SECONDARY OBJECTIVES:
I. To evaluate the safety and tolerability of entinostat in combination with exemestane, and to compare the safety profile to that of endocrine therapy with placebo.
II. To evaluate the objective response rate of exemestane in combination with entinostat or placebo.
III. To evaluate whether the efficacy of exemestane with entinostat varies with changes in acetylation status in peripheral blood mononuclear cells (PBMCs).
IV. To evaluate the time to treatment deterioration (as defined by decrease in health-related quality of life [HRQL], progression, death) of exemestane + entinostat versus exemestane + placebo arms.
V. To evaluate the differences in overall health-related quality of life (HRQL) between the exemestane + entinostat versus exemestane + placebo arms.
VI. To evaluate the difference with respect to specific symptoms that are associated with entinostat, i.e., fatigue, nausea, anorexia and diarrhea, between the exemestane + entinostat versus exemestane + placebo arms.
VII. To measure adherence to protocol therapy. VIII. To evaluate the pharmacokinetics of entinostat in patients with advanced breast cancer.
IX. To evaluate what, if any, patient variables alter the pharmacokinetic profile of entinostat in patients with advanced breast cancer.
TERTIARY OBJECTIVES:
I. To collect archival tumor samples and germline deoxyribonucleic acid (DNA) to explore other potential biomarkers of therapeutic efficacy.
II. To collect patient ratings of adverse events (AEs) using select patient-reported outcomes (PRO)-Common Terminology Criteria for Adverse Events (CTCAE) items to evaluate the psychometric properties of PRO-CTCAE items and explore the incorporation of PRO-CTCAE items into a phase III double-blind placebo-controlled trial.
OUTLINE: Patients are randomized to 1 of 2 treatment arms.
ARM A: Patients receive exemestane orally (PO) once daily (QD) on days 1-28 and entinostat PO on days 1, 8, 15, and 22. Courses repeat every 28 days in the absence of disease progression or unacceptable toxicity.
ARM B: Patients receive exemestane as in Arm A and placebo PO on days 1, 8, 15, and 22. Courses repeat every 28 days in the absence of disease progression or unacceptable toxicity.
In both arms, pre/perimenopausal female patients and all male patients also receive goserelin acetate subcutaneously (SC) on day 1.
After completion of study treatment, patients are followed up every 3 months for 2 years, every 6 months for 3 years, and then annually for 5 years.

Eligibility

Inclusion Criteria:
- Estrogen receptor (ER) and/or progesterone receptor (PR) positive histologically confirmed adenocarcinoma of the breast with staining of >= 1% cells will be considered positive; receptor status may be based on any time during treatment prior to study randomization, and from any site (i.e. primary, recurrent, or metastatic)

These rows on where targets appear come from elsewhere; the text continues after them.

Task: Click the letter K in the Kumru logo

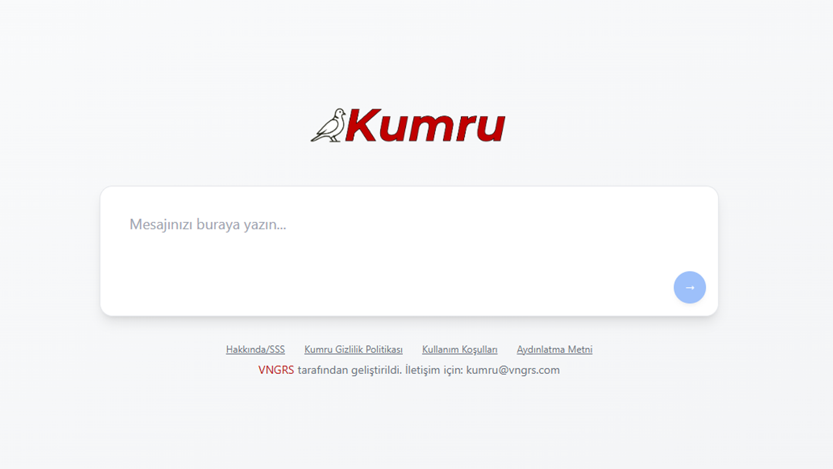Action: tap(362, 126)
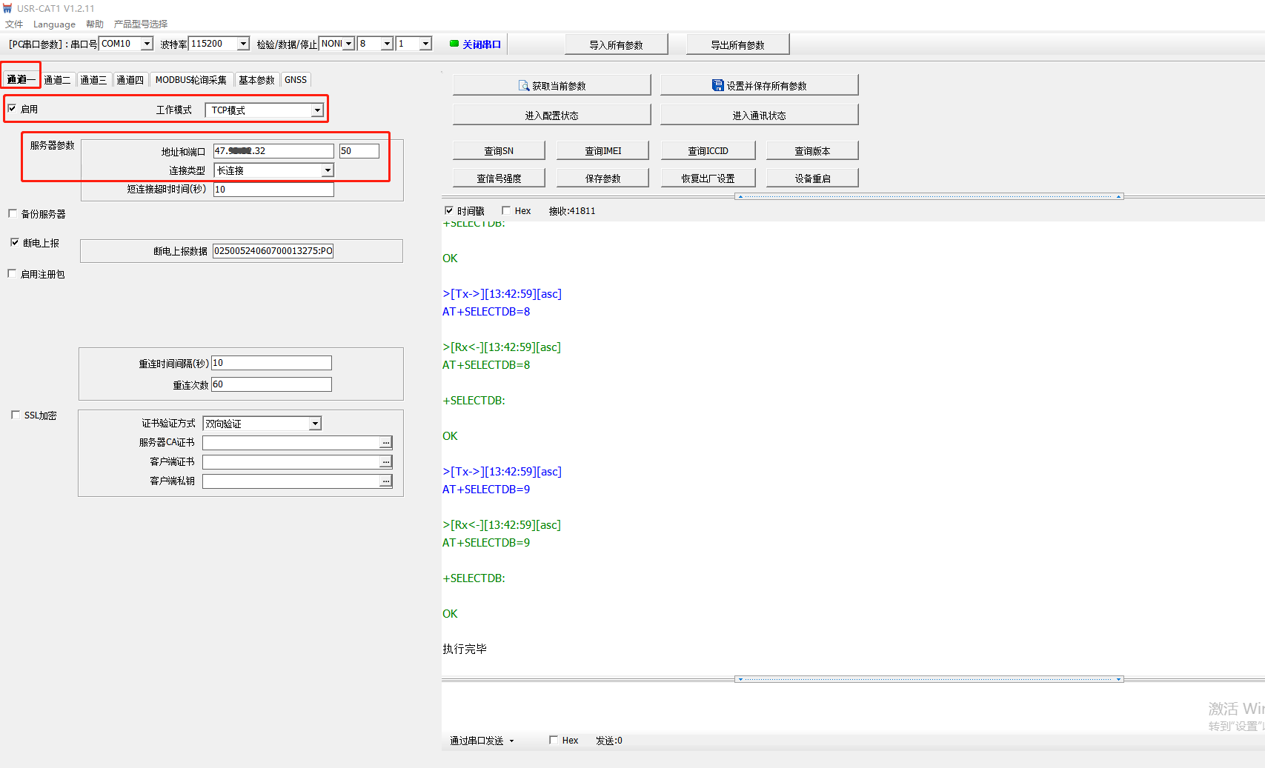
Task: Switch to the MODBUS轮询采集 tab
Action: tap(191, 80)
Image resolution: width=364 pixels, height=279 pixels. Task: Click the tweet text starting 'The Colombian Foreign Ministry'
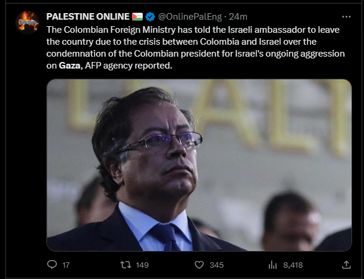119,30
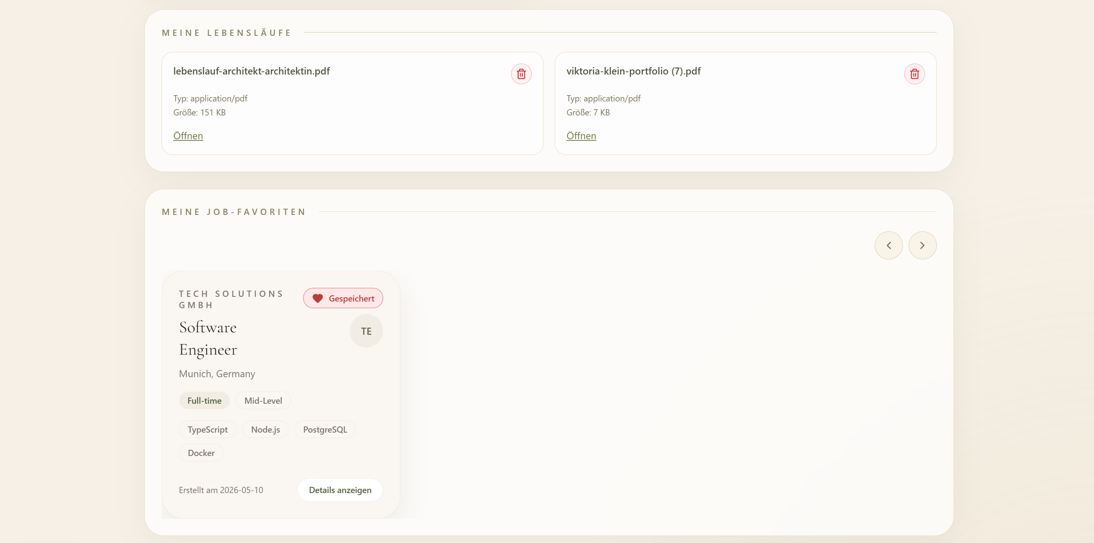1094x543 pixels.
Task: Click the Tech Solutions GmbH company name
Action: click(x=231, y=299)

- Patients whose tumors have HER2 immunohistochemistry (IHC) 3+, in situ hybridization (ISH) >= 2.0, or average HER2 copy number >= 6.0 signals per cell are not eligible; receptor status may be based on any time during treatment prior to study randomization, and from any site (i.e. primary, recurrent, or metastatic)

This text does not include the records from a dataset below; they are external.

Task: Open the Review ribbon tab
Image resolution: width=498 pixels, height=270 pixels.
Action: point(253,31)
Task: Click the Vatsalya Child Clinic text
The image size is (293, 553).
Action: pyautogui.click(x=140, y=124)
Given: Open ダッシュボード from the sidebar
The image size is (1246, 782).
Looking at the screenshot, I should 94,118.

- Patients must have measurable or non-measurable stage III/locally advanced or metastatic carcinoma of the breast where local therapy with curative intent is not possible; lesions must be evaluated =< 4 weeks prior to study randomization; diagnostic-quality computed tomography (CT) scans with both oral and intravenous (IV) contrast are the expected radiologic method, unless an alternative is approved
- NOTE: Where baseline imaging has already been performed =< 6 weeks prior to study randomization, repeat imaging may not be required
- Pre/peri- and postmenopausal women and all men are eligible for this trial; postmenopausal is defined as:
- Age >= 55 years and one year or more of amenorrhea
- Age < 55 years and one year or more of amenorrhea, with estradiol < 20 pg/ml
- Age < 55 with prior hysterectomy but intact ovaries, with estradiol < 20 pg/ml
- Prior bilateral oophorectomy NOTE: Women who do not fit the criteria for being postmenopausal as above are deemed pre-or peri-menopausal; pre/perimenopausal women and all men can enroll provided they agree to receive concomitant luteinizing hormone-releasing hormone (LHRH) agonist; pre/perimenopausal women must have commenced treatment with LHRH agonist at least 4 weeks prior to randomization; if patients have received alternative LHRH agonist prior to study entry, they must switch to goserelin for the duration of the trial
- Sexually active males and pre/perimenopausal women must agree to use an accepted and effective method of contraception or to abstain from sexual intercourse for the duration of their participation in the study and for 3 months after discontinuation of therapy
- Women must not be pregnant or breast-feeding; all females of childbearing potential must have a blood test or urine study =< 2 weeks prior to randomization
- A female of childbearing potential is any woman, regardless of sexual orientation or whether they have undergone tubal ligation, who meets the following criteria: 1) has not undergone a hysterectomy or bilateral oophorectomy; or 2) has not been naturally postmenopausal for at least 24 consecutive months (i.e., has had menses at any time in the preceding 24 consecutive months)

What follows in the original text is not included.